# PROBLEM TO SOLVE:
Below this line is a listing that includes pictures. Copy exactly, and only, the lines from the one containing "Click the blue highlighted range box 涨幅13.4%" through the one containing "This screenshot has height=614, width=1129."; the pictures do not go in the copy.

# DATA FOR THE TASK:
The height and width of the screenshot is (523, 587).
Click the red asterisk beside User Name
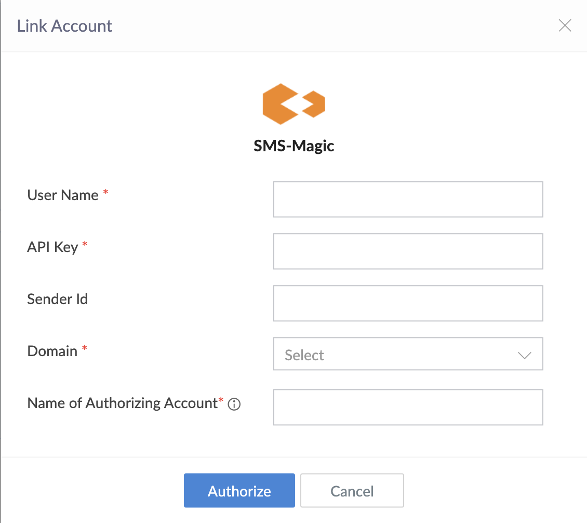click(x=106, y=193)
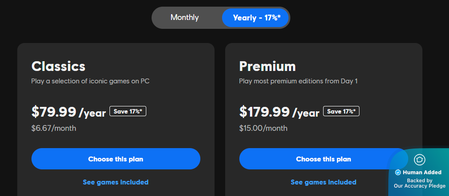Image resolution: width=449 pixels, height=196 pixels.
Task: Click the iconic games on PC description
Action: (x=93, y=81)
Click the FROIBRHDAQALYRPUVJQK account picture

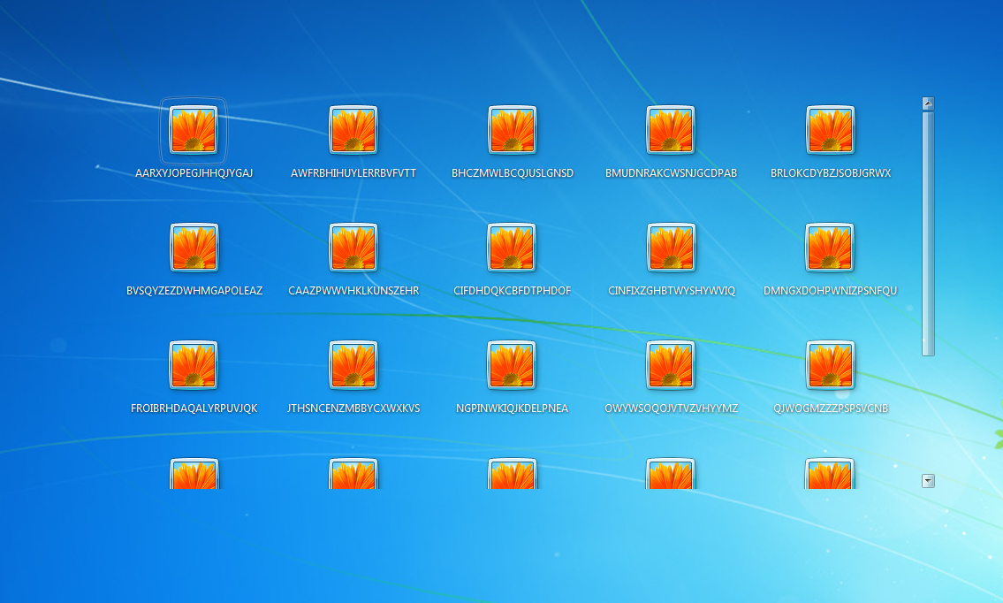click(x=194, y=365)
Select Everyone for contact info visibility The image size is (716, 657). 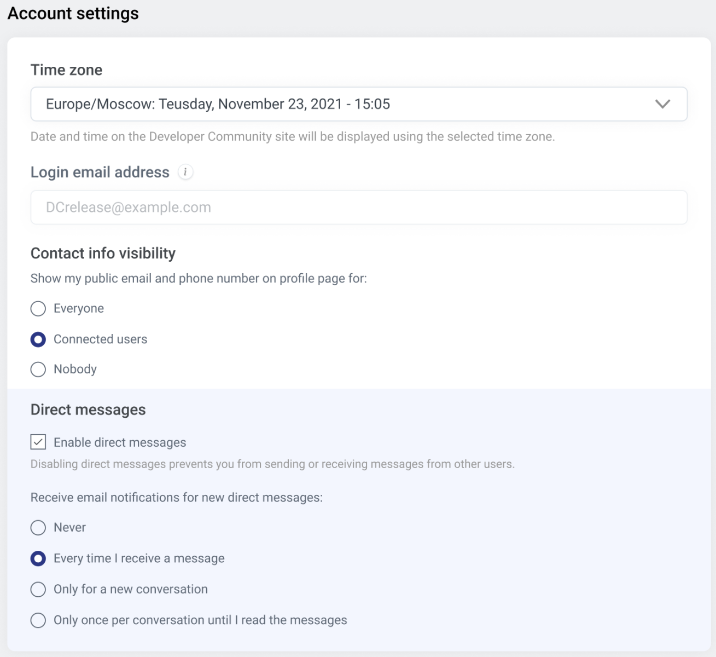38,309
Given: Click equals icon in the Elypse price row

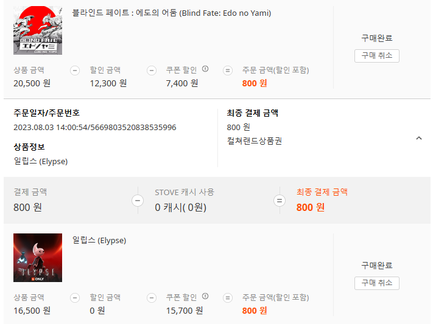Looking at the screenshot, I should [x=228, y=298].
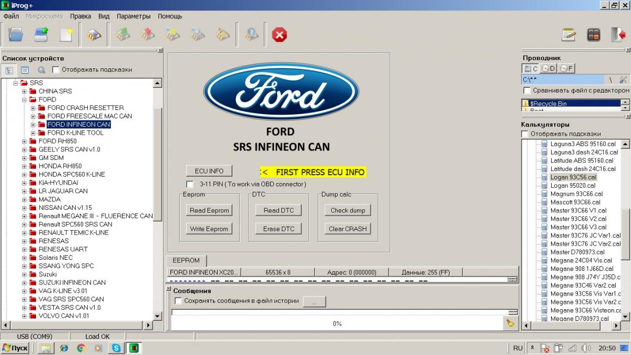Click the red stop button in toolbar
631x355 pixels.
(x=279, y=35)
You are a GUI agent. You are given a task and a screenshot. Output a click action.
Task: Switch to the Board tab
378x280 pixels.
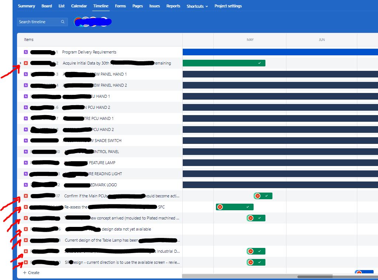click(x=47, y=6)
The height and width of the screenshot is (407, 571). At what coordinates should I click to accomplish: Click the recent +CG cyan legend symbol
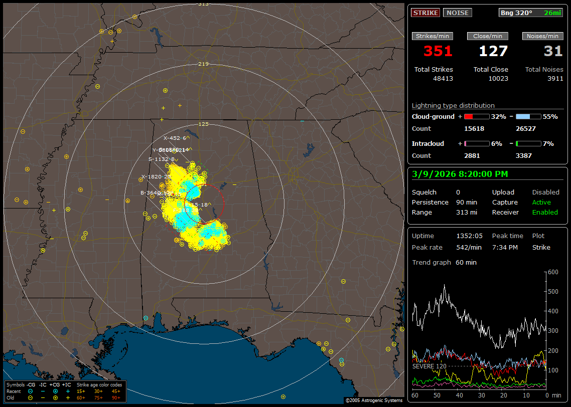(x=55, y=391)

---

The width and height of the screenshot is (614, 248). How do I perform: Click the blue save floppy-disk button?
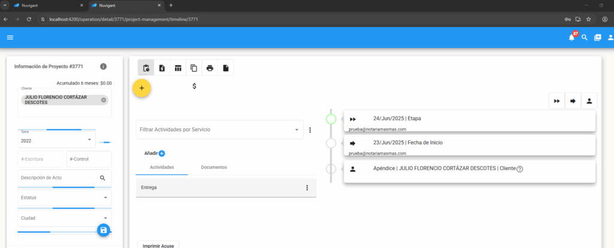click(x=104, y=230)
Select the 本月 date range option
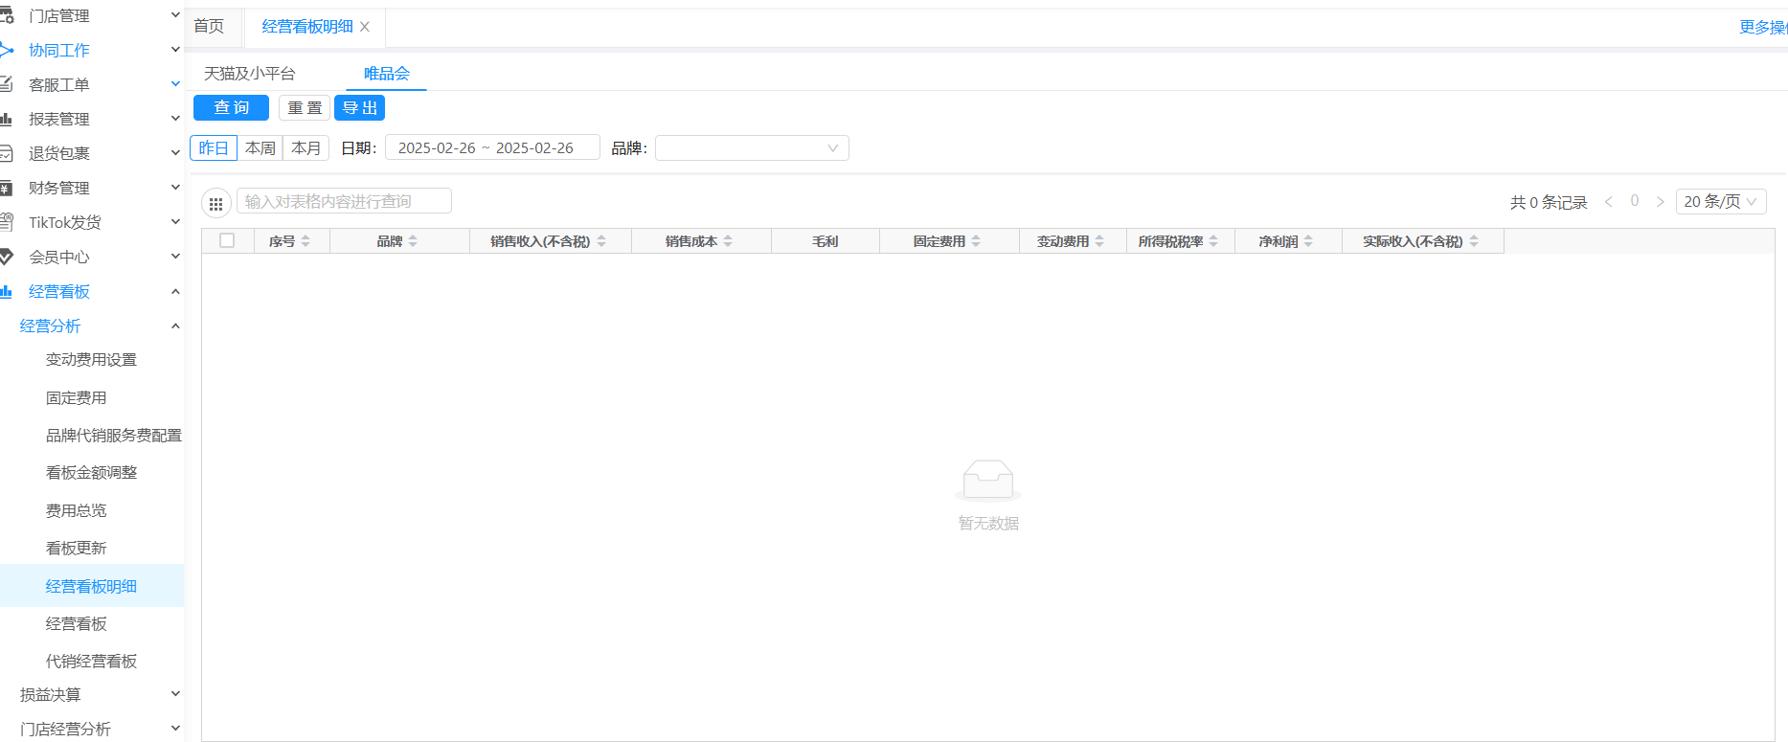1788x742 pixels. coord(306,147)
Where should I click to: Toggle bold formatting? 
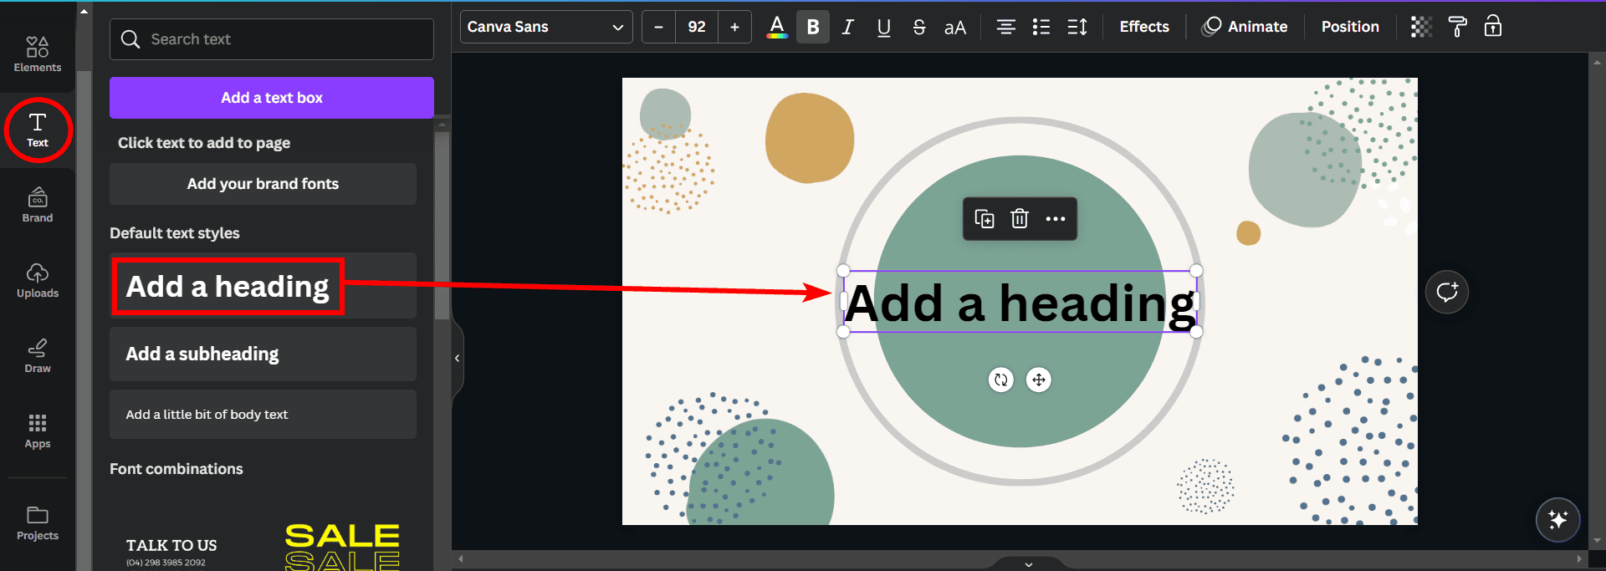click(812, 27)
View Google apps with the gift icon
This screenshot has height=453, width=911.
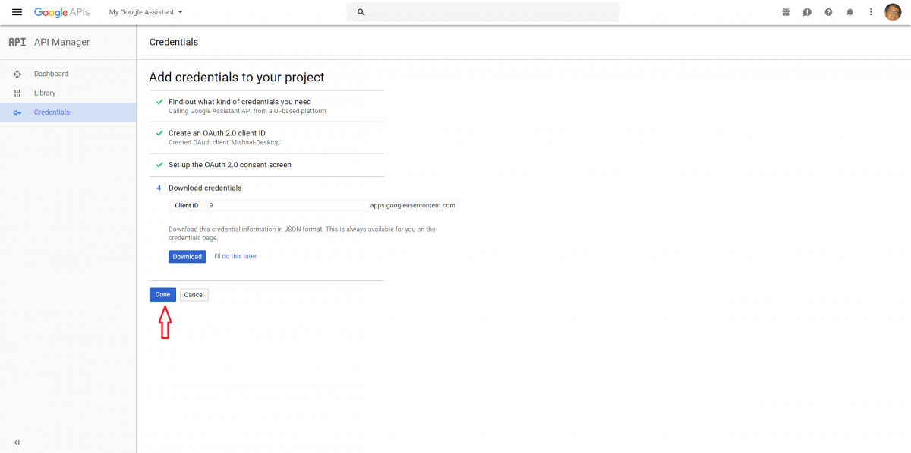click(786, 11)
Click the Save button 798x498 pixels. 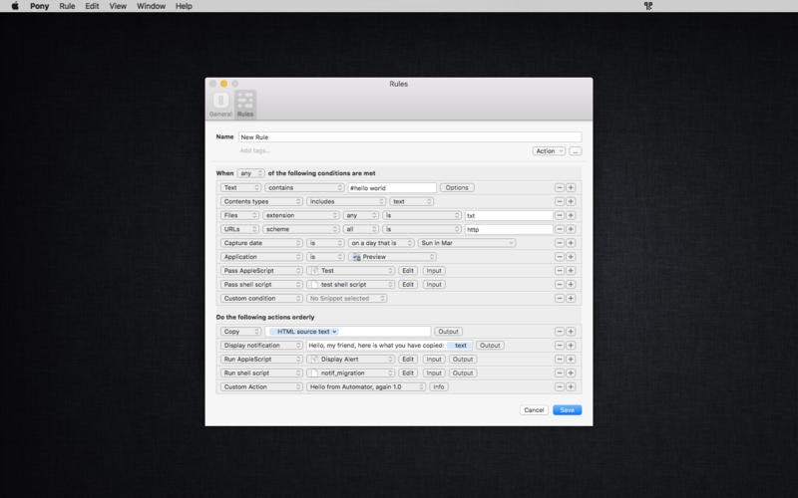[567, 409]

...

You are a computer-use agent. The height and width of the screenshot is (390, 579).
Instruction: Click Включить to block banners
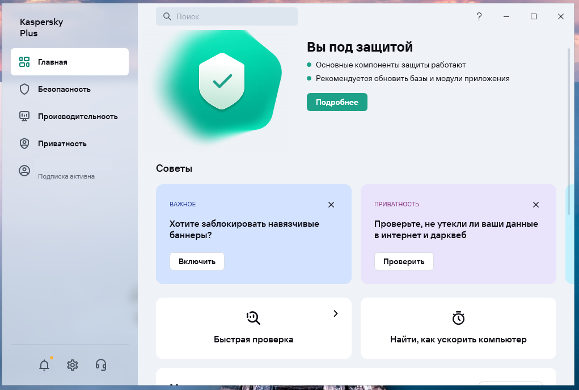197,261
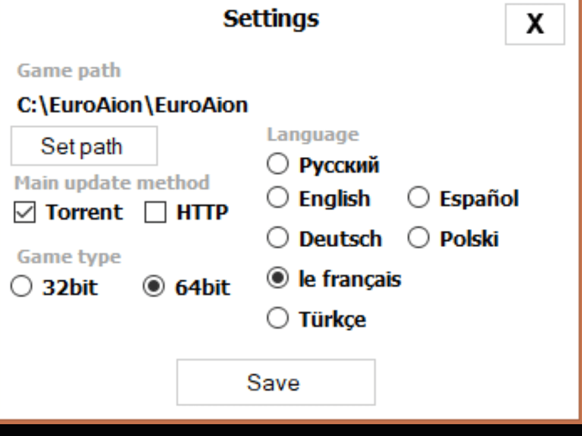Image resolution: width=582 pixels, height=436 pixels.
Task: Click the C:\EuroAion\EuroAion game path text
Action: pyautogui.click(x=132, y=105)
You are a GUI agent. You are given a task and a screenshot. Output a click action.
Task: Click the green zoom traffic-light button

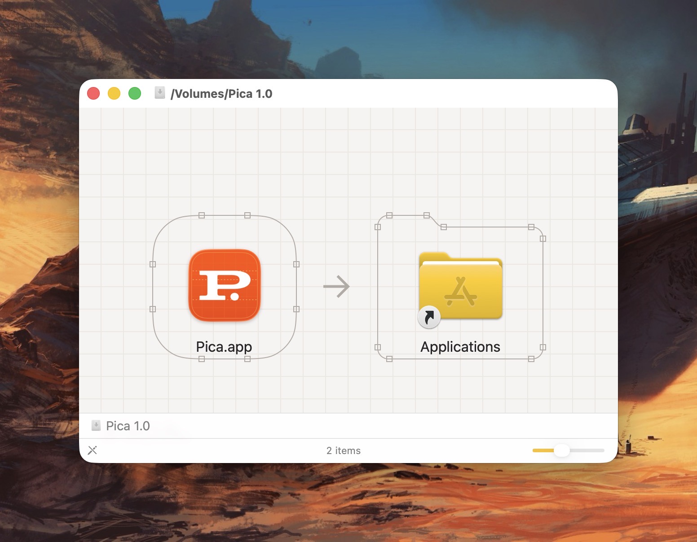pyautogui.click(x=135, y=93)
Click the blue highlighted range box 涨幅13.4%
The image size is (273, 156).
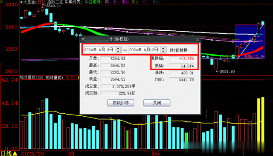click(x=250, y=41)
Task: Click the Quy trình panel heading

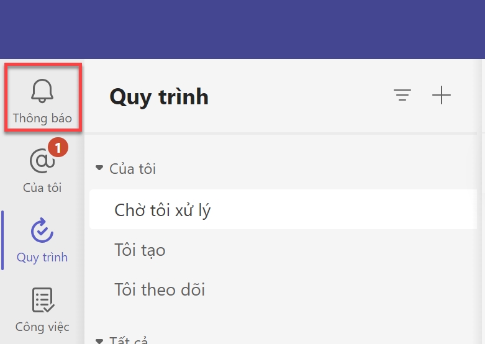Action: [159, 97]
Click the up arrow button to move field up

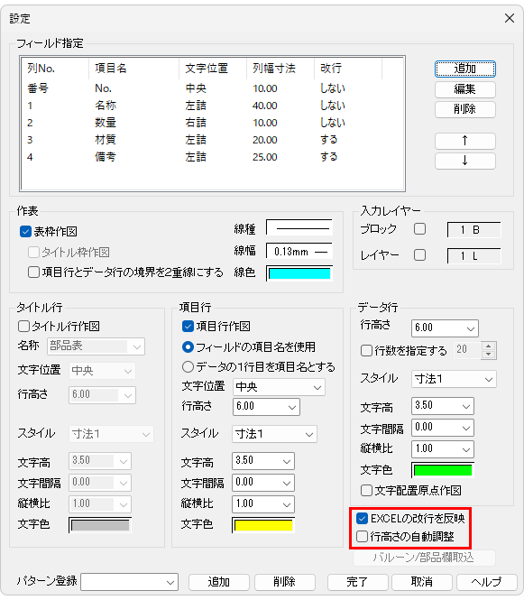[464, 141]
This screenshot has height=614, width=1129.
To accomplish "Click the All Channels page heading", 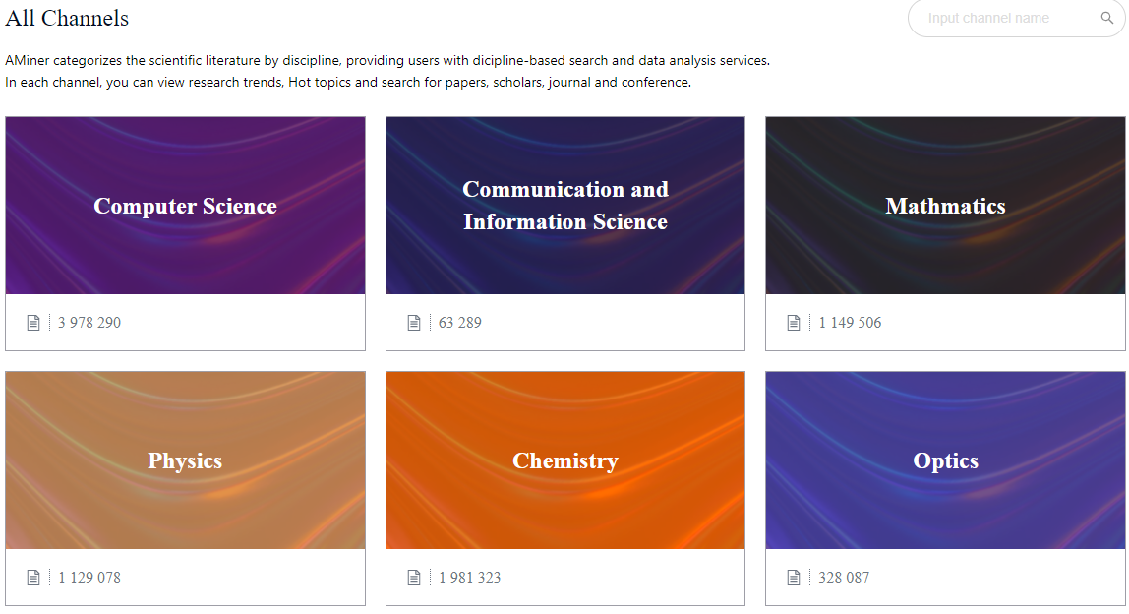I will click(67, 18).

# THE ANSWER:
Click the blue highlighted range box 涨幅13.4%
The image size is (273, 156).
click(x=250, y=41)
Task: Click the Quy trình panel heading

Action: [159, 97]
Click the up arrow button to move field up

[464, 141]
This screenshot has height=614, width=1129.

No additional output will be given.